2日、ウクライナのドネツク地方の集落でロシアのドローンが爆発し消防署員が火災を鎮圧している。[写真 AP=聯合ニュース]
ウォール・ストリート・ジャーナルは12日、「ウクライナ軍の一般兵士と高位幹部間の対立が大きくなっている」と報道した。
同紙によると、ウクライナ軍は旧ソ連時代にルーツを持つ硬直した下向式戦闘方式に従っている。このため不必要な死傷者が増加しており、士気が削がれ兵力募集にも悪影響を及ぼしている。

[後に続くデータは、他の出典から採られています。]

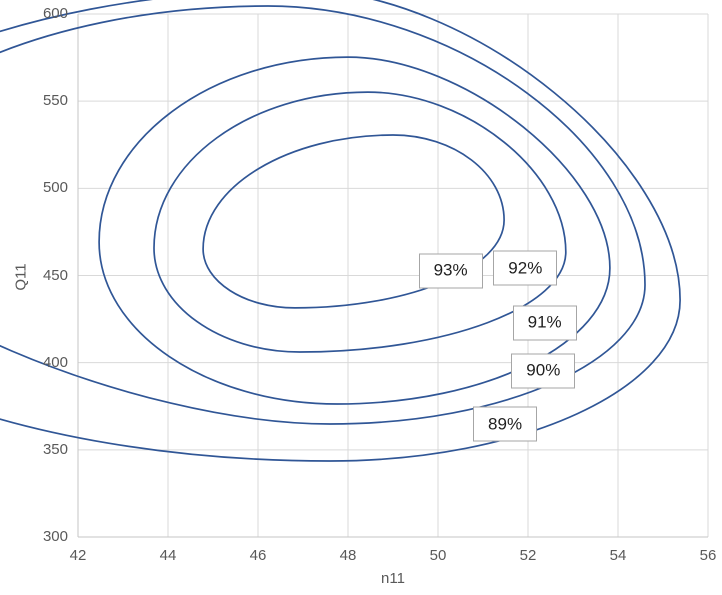 This screenshot has width=722, height=595. Describe the element at coordinates (708, 556) in the screenshot. I see `x-tick-label-56: 56` at that location.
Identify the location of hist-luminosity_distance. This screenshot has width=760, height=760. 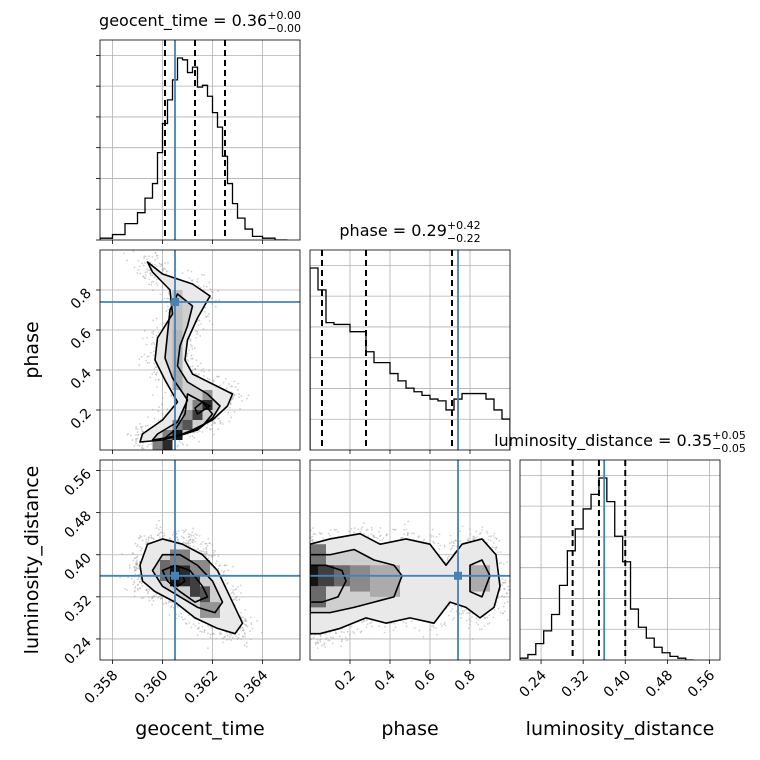
(620, 560).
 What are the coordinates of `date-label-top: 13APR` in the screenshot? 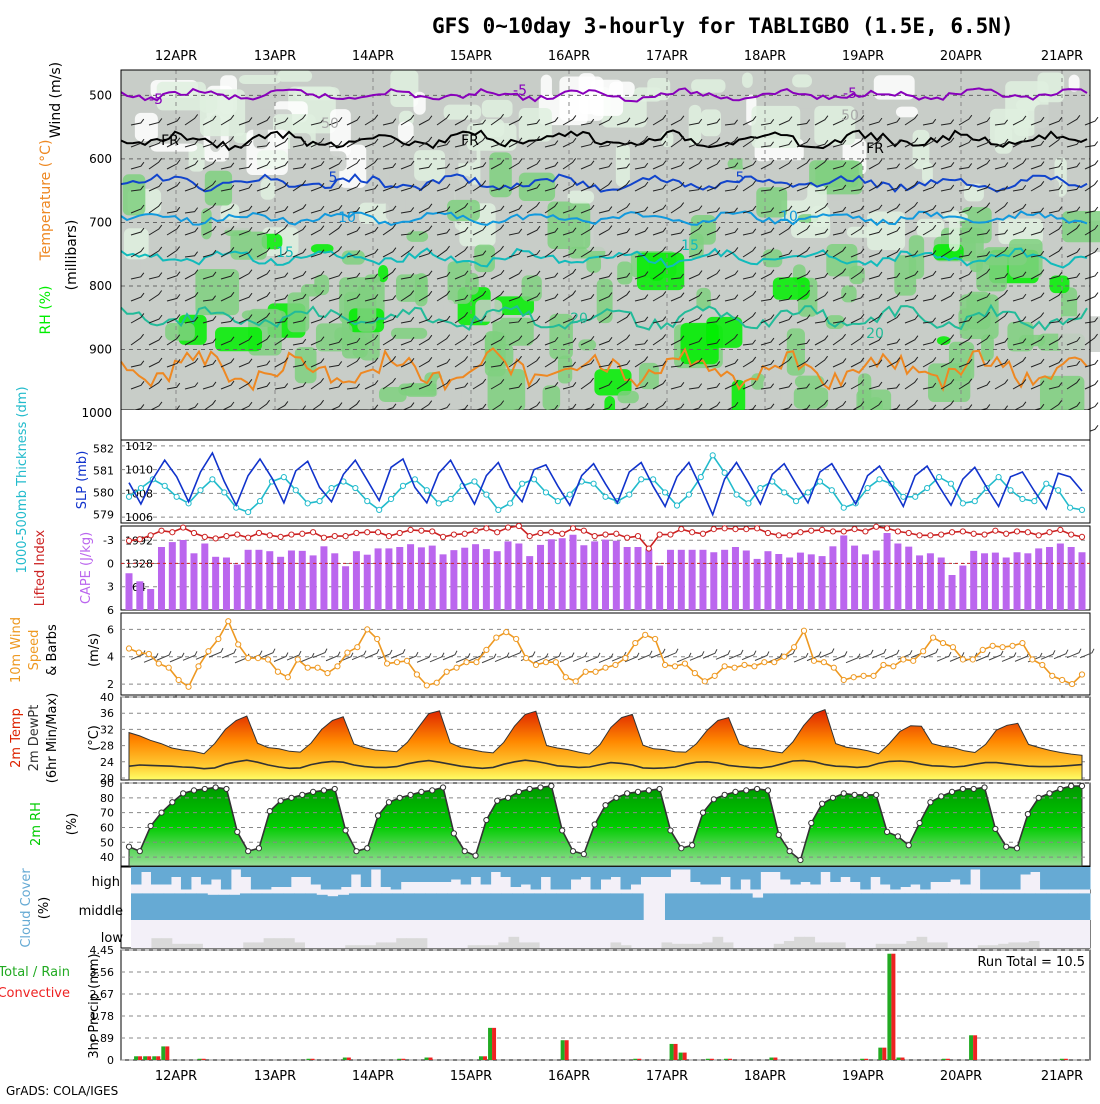 It's located at (275, 56).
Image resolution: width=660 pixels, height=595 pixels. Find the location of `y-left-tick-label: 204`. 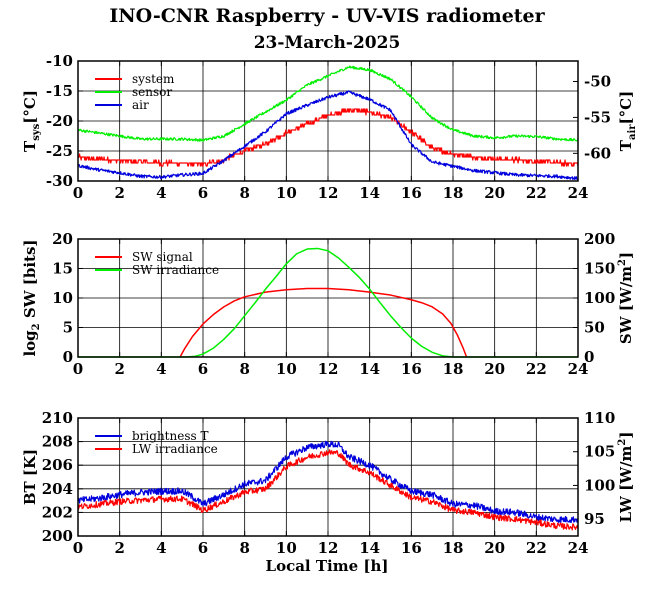

y-left-tick-label: 204 is located at coordinates (58, 489).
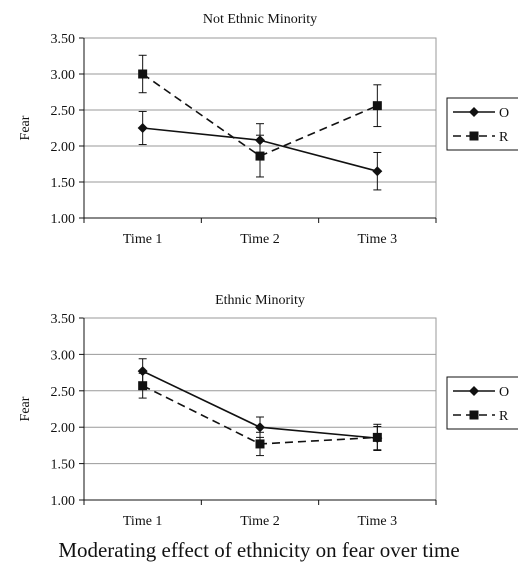  Describe the element at coordinates (260, 150) in the screenshot. I see `series-O` at that location.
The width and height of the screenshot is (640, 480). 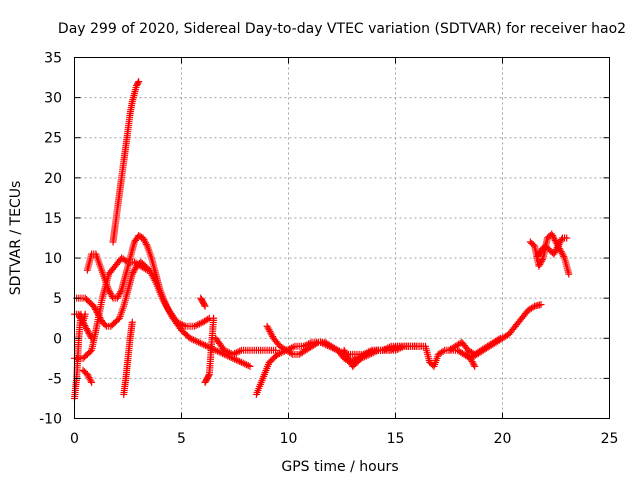 I want to click on y-tick-label: 10, so click(x=53, y=259).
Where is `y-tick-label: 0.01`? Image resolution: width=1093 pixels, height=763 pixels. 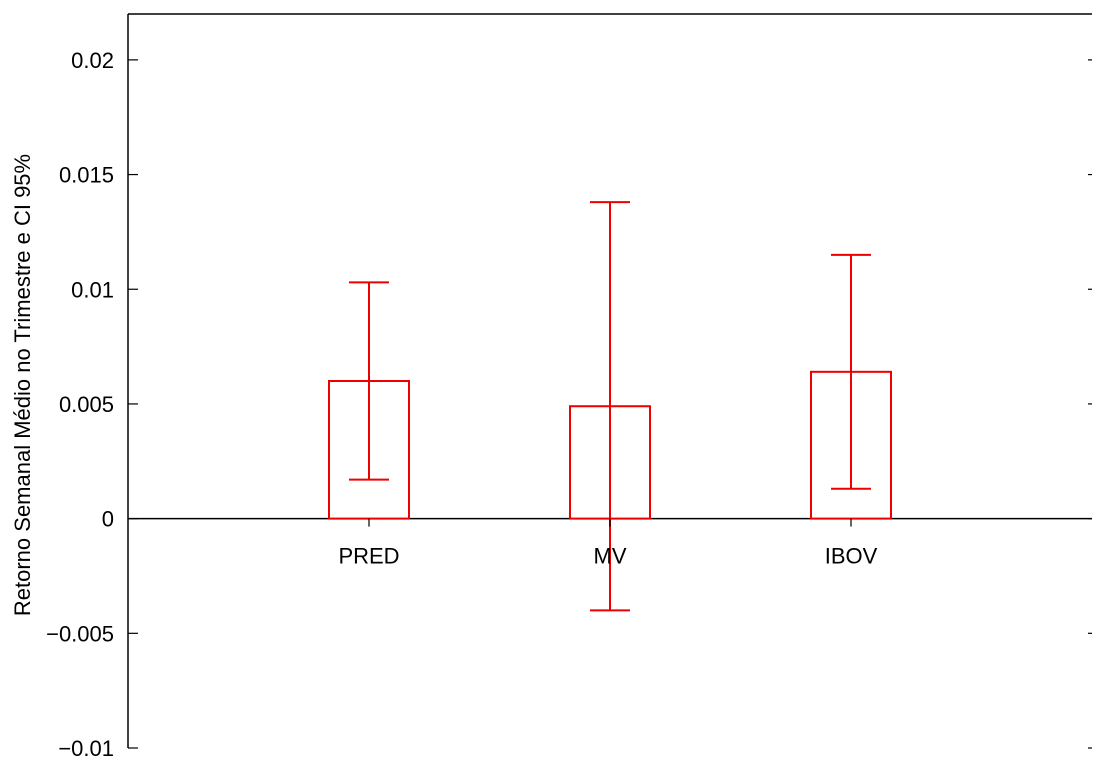 y-tick-label: 0.01 is located at coordinates (92, 290).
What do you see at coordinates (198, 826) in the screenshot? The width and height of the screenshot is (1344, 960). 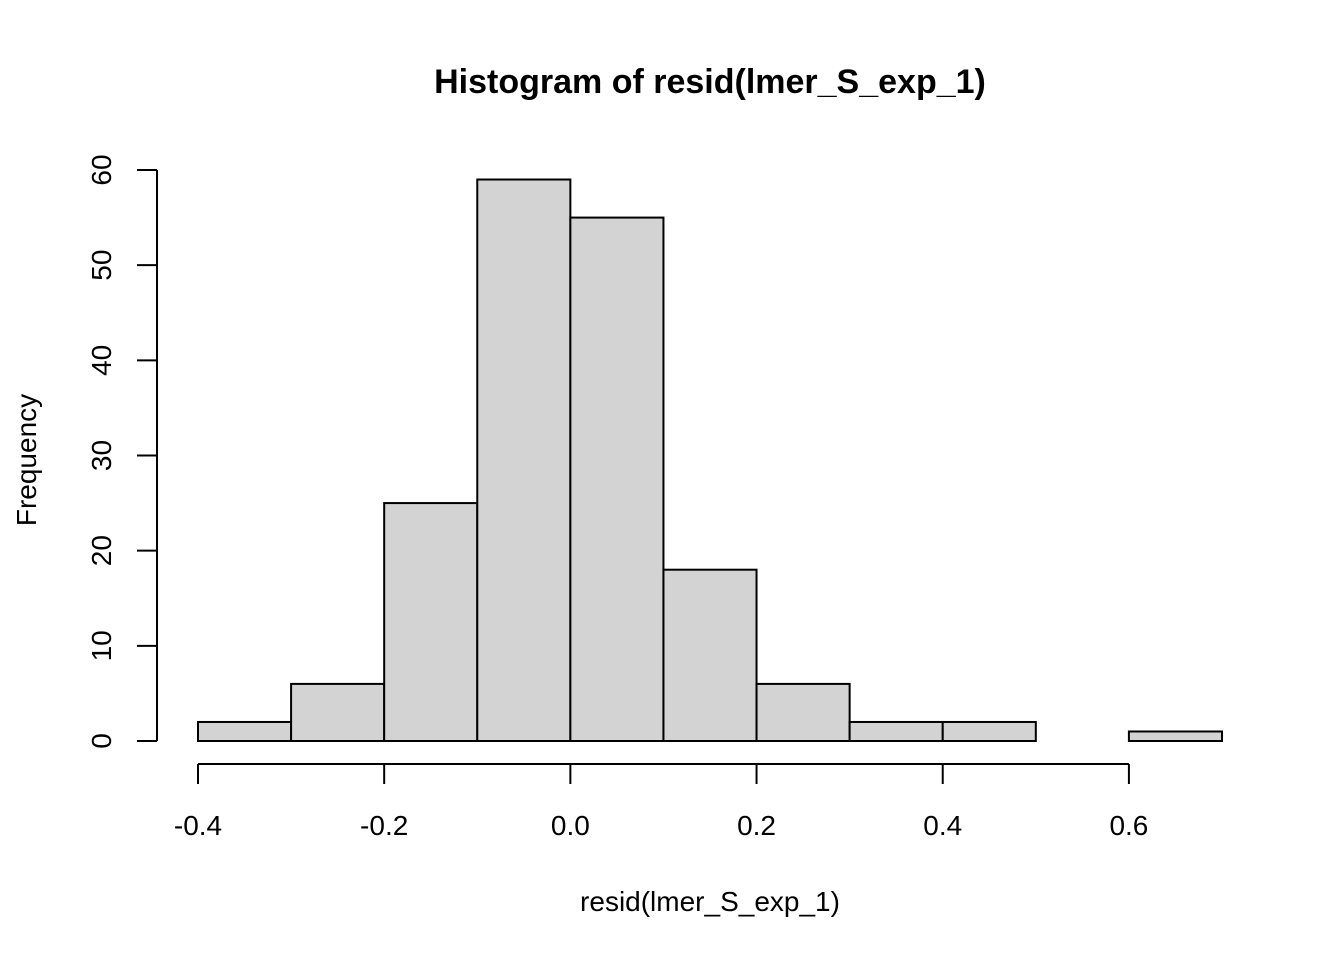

一部兵士らは将校が成功の可能性のない正面攻撃を命令しながらも、すでに包囲された部隊の後退と兵力救助要請は拒否すると不満を述べた。彼らの間では「大ソ連(ロシア)軍が小ソ連(ウクライナ)軍に勝つだろう」という自嘲混じりの嘆きが出ているという。
交流サイト(SNS)で軍上層部を公開批判することもおきている。あるウクライナ軍大尉はフェイスブックで「軍高位幹部が愚かな命令を出す。みなさん(軍上層部)の子どもも歩兵として服務し任務を成しとげるよう望む」と非難した。
彼は自身の部隊が非現実的な攻撃を開始しろとの命令を受けたと主張した。ロシア軍が進撃したクルスク地域ですでに多くの兵士が戦死したのに再び戦場に戻れとの命令を受けたということだ。
◇「ソ連式訓練受けた将校、現代戦理解できず」
兵士らは高位指揮官が「領土を失った責任を負いたくないために兵力が包囲されても後退を承認しない」と話す。
彼らは故郷にいる友人と家族にも「軍に入隊するな」と警告する。キーウ出身の50代の男性は今年初めに志願入隊したが、まともな訓練を受ける代わりに薪を集めなければならなかったと同紙に話した。この男性をはじめとして数万人の兵士が部隊から無断で離脱したり脱営したという。
ウクライナ軍で広がるこうした問題はもともとロシア軍で起きていたことだった。ロシア軍は兵士を「使い捨て」と考え非効率な戦術で戦争初期には数的優位にありながら決定的な突破口を作り出すことができなかった。同紙は「ウクライナ軍はロシア軍より(数的に劣勢にあり)さらに致命的」と指摘した。
同紙は「(ウクライナ軍の)参謀本部には依然としてソ連式軍隊で訓練を受けた将校が多い。軍が早く拡大して多くの人たちが退役後にも連れてこられ、彼らは急速の進化する先端ドローン戦争を理解できずにいる」と伝えた。